Ao conquistar a presidência da Codevasf para um aliado, o presidente do Senado, Davi Alcolumbre (União-AP), comerciante que não chegou a concluir o curso de ciências contábeis, deveria receber o título de doutor em ciência política.
Sua atuação chega ser didática, todos os dias ele ensina como deve agir um expert em política como ela é. É impossível dizer se ele se identifica mais com governos de direita ou de esquerda; pragmático, participa desse universo em busca de conquistas.
O que se diz no Congresso e no Planalto é que a nomeação de um protegido para mandar na Companhia de Desenvolvimento dos Vales do São Francisco e do Parnaíba é retribuição pelo empenho de Alcolumbre em impedir que a CPMI do INSS seja um território ocupado apenas pela oposição.
No início, o presidente Lula (PT) até tentou arrancar de Alcolumbre o compromisso de não instalar a comissão de inquérito. Teve, porém, que se render ao fato político e aceitar sua criação - mas sem pressa. A instalação do grupo depende da leitura, em sessão do Congresso Nacional, de requerimento assinado por deputados e senadores.
Presidente também do Congresso, o senador pelo Amapá sequer marcou o dia em que isso acontecerá. O governo quer tempo para esfriar um pouco o caso, mostrar providências práticas para a opinião pública e recolher mais evidências de que a roubalheira no INSS correu solta também no mandato de Jair Bolsonaro.
O pedido foi devidamente negociado com Alcolumbre, que já conquistou o direito de mandar na Codevasp, aquela estatal que serve de entreposto para incontáveis emendas parlamentares - uma empresa pública que ninguém quer saber de privatizar. Dá muitos lucros para muita gente.
No sistema político brasileiro, órgãos públicos são grandes repassadores de benesses privadas. Não se cobra de um ministro ou do gestor de um determinado órgão políticas que sejam compatíveis com uma determinada visão de mundo ou com objetivos mais gerais de um governo.
A farra das emendas parlamentares detonou de vez decisões mais estratégicas, que vislumbrassem soluções amplas (como a transposição do Rio São Francisco) em detrimento de arranjos paroquiais (como a distribuição de caminhões-pipa). Diferentemente do que ocorre com pequenas obras, as grandes não podem ser atribuídas a determinado deputado ou senador, não têm dono, são menos rentáveis, inclusive do ponto de vista eleitoral.
A polarização política dos últimos anos consolidou posições mais à esquerda ou à direita.

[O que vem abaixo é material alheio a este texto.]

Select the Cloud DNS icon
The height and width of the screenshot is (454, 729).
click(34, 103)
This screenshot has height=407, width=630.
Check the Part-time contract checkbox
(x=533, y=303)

Os que defendem esta ou aquela posição fazem questão de destacar seus pontos de vista, de se diferenciarem do opositor, tratam de se engalfinhar por vias físicas ou virtuais.

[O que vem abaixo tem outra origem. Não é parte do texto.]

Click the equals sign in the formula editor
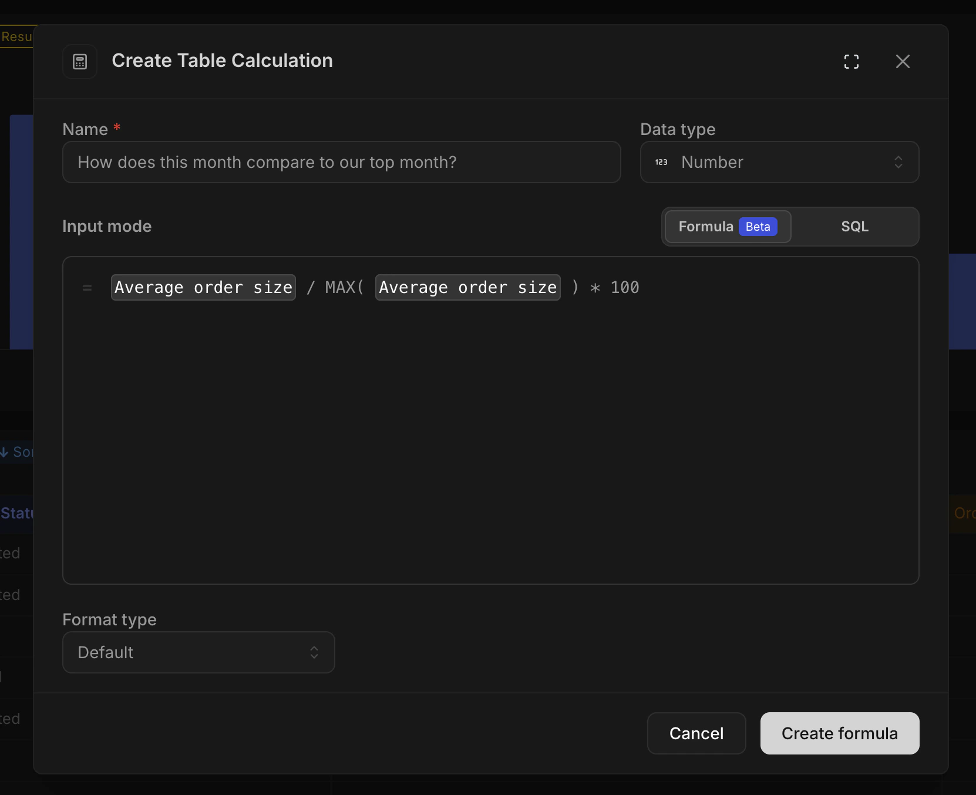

O problema é que, no chão do Congresso, isso conta muito pouco. Ajuda na hora do discurso, das lives, dos acenos para os eleitores seguidores da mesma igreja ideológica. Mas o que conta mesmo são interesses mais concretos.
Cerca de 20% da Câmara se dizem de direita; a esquerda tem mais ou menos a mesma proporção. O grosso, porém, uns 60%, cultiva um viés conservador, mas está sempre atenta a oportunidades do lado oposto. Um arranjo, vale ressaltar, construído pelo eleitor, principal responsável pela consolidação do poder.

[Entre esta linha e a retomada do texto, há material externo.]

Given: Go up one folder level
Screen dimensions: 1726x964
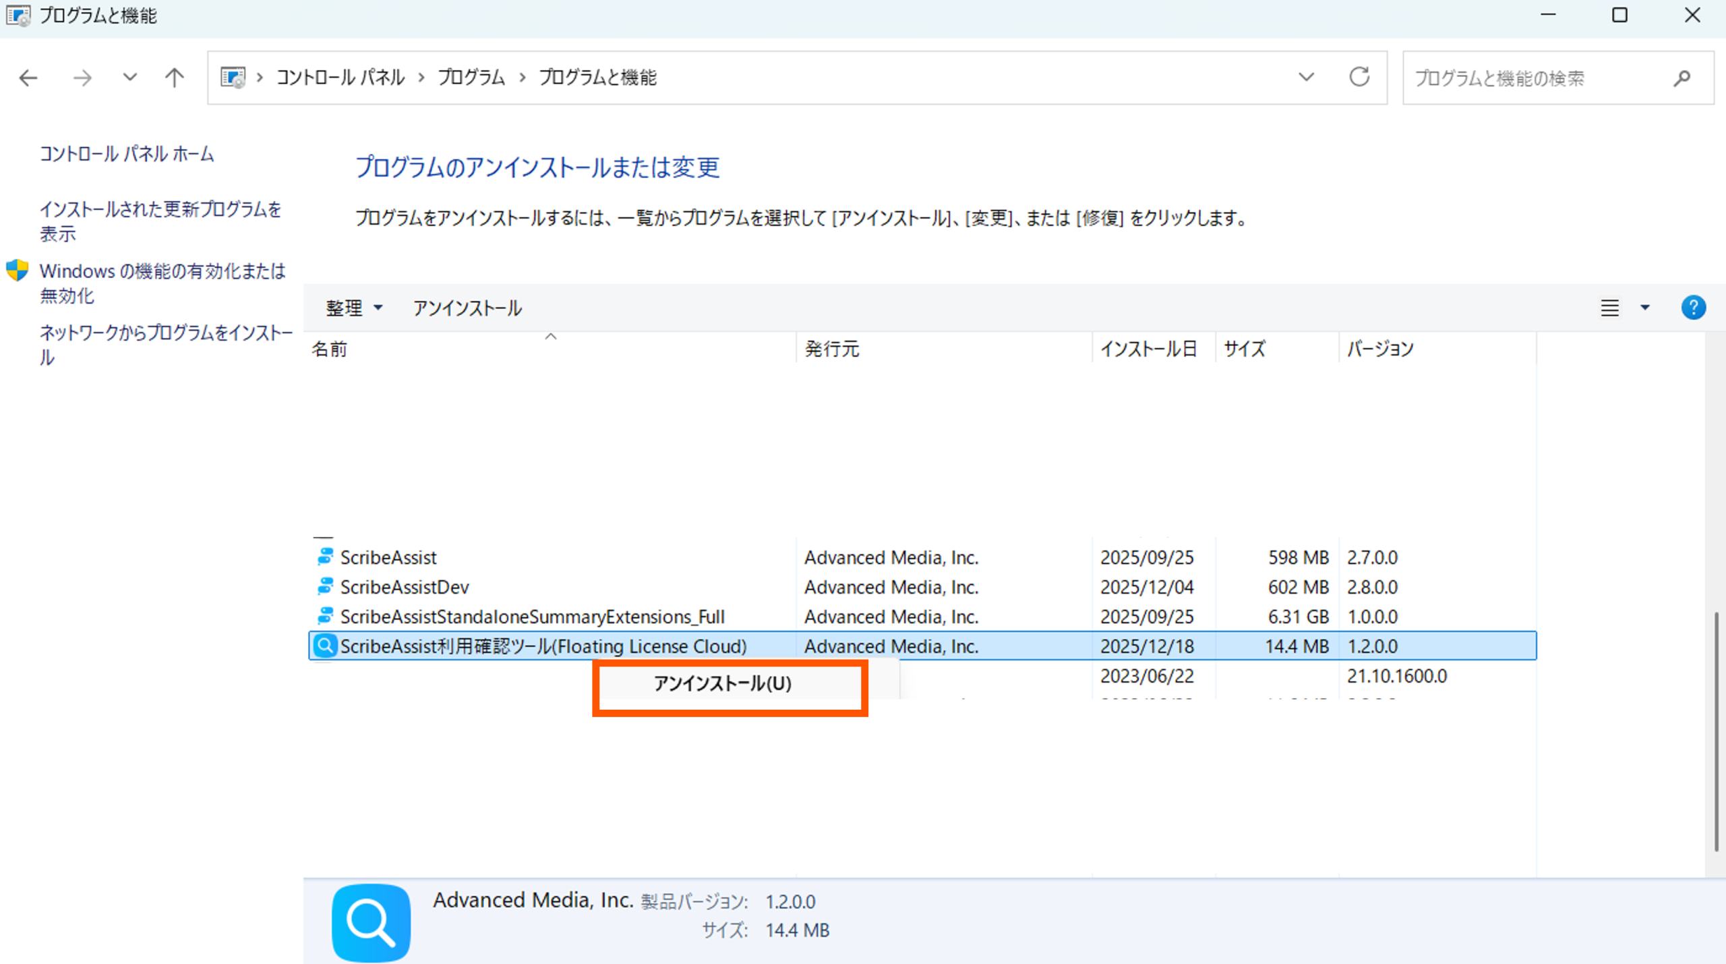Looking at the screenshot, I should click(x=174, y=78).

Presidente-dono do PL, Valdemar Costa Neto foi o fiador da entrada do empresário José Alencar na chapa do operário Lula em 2002, um acordo costurado com José Dirceu. Descobriu o caminho da direita bolsonarista por uma, digamos, questão de mercado - tantos votos não poderiam ficar soltos por aí.
Resolvida a parada da Codevasf, Alcolumbre poderá voltar a se dedicar a conquistar outros espaços, principalmente em agências reguladoras. Trava com o ministro de Minas e Energia, Alexandre Silveira, uma batalha de alta voltagem por nomeações no setor - uma disputa entre catedráticos.